> _AIM OF THE TASK_
Of all the lines in the entries below, give again exactly those starting at the line containing "Page d'Accueil (67, 279)" and ending at the line containing "info (1001, 53)", both ends included, and no others.

BEGIN LISTED RECORDS

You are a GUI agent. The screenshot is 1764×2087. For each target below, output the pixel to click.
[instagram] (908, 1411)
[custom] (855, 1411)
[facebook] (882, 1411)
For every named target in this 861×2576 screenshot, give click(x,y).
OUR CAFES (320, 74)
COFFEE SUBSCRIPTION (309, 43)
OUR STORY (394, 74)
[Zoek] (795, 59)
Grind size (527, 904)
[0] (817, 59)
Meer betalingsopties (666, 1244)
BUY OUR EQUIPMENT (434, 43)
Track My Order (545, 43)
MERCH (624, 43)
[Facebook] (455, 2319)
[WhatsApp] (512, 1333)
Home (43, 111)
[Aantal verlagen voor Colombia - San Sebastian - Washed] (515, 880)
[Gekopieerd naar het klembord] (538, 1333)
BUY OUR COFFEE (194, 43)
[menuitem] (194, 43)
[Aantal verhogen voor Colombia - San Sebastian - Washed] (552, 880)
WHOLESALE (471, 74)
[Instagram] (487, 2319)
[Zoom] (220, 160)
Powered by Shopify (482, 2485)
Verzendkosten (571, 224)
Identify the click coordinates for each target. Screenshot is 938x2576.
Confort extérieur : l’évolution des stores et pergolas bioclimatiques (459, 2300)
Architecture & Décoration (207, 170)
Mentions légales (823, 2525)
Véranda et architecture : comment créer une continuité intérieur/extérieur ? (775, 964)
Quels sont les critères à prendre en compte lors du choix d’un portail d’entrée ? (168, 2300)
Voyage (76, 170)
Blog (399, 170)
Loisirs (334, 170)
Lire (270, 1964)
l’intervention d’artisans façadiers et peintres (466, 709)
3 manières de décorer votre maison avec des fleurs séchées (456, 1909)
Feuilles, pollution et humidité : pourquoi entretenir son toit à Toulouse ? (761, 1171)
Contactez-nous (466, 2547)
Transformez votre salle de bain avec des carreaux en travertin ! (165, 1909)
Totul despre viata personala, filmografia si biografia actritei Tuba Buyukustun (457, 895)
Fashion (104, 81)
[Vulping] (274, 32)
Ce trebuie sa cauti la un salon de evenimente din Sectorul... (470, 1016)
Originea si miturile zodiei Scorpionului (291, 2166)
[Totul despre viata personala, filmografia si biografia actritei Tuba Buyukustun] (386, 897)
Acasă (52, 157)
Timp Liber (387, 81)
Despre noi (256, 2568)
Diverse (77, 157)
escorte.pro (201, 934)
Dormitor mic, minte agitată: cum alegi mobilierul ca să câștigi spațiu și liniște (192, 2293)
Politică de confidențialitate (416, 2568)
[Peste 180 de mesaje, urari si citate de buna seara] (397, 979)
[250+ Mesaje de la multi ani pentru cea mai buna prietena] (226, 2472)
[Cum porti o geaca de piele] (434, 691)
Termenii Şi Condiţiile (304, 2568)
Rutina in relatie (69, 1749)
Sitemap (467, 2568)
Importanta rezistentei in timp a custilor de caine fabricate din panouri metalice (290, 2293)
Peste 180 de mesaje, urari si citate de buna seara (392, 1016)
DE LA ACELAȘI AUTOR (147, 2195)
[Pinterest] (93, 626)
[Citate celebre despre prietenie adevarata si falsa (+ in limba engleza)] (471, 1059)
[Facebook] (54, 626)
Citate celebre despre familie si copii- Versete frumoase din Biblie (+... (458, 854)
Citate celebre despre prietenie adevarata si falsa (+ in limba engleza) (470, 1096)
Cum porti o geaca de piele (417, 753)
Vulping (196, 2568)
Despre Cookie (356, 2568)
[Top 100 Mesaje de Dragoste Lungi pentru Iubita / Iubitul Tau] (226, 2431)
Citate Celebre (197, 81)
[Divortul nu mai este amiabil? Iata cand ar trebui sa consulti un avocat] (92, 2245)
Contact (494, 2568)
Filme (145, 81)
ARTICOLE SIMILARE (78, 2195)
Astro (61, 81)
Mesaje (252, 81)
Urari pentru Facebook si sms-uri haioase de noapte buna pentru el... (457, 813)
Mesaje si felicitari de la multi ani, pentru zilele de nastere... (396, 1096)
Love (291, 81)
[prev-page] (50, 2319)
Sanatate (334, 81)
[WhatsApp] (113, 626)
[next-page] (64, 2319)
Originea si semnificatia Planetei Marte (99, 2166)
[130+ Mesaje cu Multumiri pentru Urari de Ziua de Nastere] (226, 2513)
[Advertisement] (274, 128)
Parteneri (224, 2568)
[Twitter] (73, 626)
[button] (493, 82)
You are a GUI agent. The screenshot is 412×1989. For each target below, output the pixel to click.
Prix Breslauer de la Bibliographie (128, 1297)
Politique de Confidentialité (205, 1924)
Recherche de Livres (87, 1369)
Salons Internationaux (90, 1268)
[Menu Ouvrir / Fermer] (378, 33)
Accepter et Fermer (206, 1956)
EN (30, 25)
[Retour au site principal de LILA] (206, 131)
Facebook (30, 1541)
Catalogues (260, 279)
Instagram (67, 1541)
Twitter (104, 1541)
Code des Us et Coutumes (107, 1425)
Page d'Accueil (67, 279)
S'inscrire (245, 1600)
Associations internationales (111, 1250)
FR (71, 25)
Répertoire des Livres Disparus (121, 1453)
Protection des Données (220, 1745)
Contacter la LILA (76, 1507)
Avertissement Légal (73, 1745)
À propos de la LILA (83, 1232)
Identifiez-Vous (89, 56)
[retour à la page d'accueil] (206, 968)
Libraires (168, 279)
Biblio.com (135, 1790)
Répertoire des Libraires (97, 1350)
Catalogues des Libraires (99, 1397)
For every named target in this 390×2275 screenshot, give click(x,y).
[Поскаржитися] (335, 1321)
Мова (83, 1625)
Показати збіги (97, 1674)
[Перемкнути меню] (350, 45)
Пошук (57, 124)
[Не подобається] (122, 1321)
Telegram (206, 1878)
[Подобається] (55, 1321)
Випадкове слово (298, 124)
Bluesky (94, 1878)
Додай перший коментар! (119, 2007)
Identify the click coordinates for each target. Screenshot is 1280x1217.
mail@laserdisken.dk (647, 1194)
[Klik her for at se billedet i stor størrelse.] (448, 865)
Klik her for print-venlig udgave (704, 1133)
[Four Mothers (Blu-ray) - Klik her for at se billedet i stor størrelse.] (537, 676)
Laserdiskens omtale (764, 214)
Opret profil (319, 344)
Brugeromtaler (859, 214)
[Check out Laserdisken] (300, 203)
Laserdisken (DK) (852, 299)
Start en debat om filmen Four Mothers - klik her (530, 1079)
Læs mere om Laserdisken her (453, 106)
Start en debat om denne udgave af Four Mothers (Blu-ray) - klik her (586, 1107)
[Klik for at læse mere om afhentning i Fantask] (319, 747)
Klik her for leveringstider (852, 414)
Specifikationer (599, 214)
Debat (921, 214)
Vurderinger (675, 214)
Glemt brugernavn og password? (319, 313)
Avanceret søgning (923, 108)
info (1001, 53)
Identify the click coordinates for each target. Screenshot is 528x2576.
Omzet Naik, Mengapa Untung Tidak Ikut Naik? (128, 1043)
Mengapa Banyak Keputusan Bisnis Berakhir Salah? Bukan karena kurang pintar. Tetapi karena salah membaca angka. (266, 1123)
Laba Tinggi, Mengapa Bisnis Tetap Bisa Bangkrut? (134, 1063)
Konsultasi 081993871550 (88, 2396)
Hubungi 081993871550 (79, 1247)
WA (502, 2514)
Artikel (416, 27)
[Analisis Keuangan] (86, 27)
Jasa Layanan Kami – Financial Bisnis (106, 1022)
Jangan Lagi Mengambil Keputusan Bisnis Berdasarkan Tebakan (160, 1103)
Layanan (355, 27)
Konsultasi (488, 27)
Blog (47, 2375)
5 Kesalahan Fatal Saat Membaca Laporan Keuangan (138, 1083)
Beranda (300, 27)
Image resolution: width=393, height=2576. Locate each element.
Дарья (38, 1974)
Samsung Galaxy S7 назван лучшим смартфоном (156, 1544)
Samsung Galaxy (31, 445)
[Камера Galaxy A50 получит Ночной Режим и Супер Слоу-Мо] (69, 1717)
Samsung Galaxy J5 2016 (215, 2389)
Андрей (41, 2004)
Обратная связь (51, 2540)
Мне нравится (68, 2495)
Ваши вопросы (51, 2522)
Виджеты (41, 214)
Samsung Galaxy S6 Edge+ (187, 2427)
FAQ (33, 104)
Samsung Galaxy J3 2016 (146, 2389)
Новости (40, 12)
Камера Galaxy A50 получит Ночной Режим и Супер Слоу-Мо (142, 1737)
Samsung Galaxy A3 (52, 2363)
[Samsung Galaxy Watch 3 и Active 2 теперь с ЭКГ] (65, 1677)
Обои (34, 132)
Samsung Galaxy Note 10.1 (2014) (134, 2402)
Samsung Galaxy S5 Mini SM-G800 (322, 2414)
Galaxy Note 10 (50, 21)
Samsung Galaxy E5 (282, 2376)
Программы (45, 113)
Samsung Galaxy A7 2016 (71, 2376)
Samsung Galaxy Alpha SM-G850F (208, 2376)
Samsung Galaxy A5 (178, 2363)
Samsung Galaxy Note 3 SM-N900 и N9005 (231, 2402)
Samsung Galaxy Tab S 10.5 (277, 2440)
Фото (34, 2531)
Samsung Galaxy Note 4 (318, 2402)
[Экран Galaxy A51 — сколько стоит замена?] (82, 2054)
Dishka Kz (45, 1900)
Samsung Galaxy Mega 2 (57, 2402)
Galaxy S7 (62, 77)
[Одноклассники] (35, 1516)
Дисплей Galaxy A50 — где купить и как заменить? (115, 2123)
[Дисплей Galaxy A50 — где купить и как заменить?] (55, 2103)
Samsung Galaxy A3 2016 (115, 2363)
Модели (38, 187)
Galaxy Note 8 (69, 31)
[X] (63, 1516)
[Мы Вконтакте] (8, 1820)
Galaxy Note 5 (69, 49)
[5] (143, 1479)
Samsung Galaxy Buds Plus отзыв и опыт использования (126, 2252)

END LISTED RECORDS

> _TASK RESULT_
Page d'Accueil (67, 279)
S'inscrire (245, 1600)
Associations internationales (111, 1250)
FR (71, 25)
Répertoire des Livres Disparus (121, 1453)
Protection des Données (220, 1745)
Contacter la LILA (76, 1507)
Avertissement Légal (73, 1745)
À propos de la LILA (83, 1232)
Identifiez-Vous (89, 56)
[retour à la page d'accueil] (206, 968)
Libraires (168, 279)
Biblio.com (135, 1790)
Répertoire des Libraires (97, 1350)
Catalogues des Libraires (99, 1397)
For every named target in this 390×2275 screenshot, give click(x,y).
[Поскаржитися] (335, 1321)
Мова (83, 1625)
Показати збіги (97, 1674)
[Перемкнути меню] (350, 45)
Пошук (57, 124)
[Не подобається] (122, 1321)
Telegram (206, 1878)
[Подобається] (55, 1321)
Випадкове слово (298, 124)
Bluesky (94, 1878)
Додай перший коментар! (119, 2007)
Identify the click coordinates for each target. Screenshot is 1280x1217.
mail@laserdisken.dk (647, 1194)
[Klik her for at se billedet i stor størrelse.] (448, 865)
Klik her for print-venlig udgave (704, 1133)
[Four Mothers (Blu-ray) - Klik her for at se billedet i stor størrelse.] (537, 676)
Laserdiskens omtale (764, 214)
Opret profil (319, 344)
Brugeromtaler (859, 214)
[Check out Laserdisken] (300, 203)
Laserdisken (DK) (852, 299)
Start en debat om filmen Four Mothers - klik her (530, 1079)
Læs mere om Laserdisken her (453, 106)
Start en debat om denne udgave af Four Mothers (Blu-ray) - klik her (586, 1107)
[Klik for at læse mere om afhentning i Fantask] (319, 747)
Klik her for leveringstider (852, 414)
Specifikationer (599, 214)
Debat (921, 214)
Vurderinger (675, 214)
Glemt brugernavn og password? (319, 313)
Avanceret søgning (923, 108)
info (1001, 53)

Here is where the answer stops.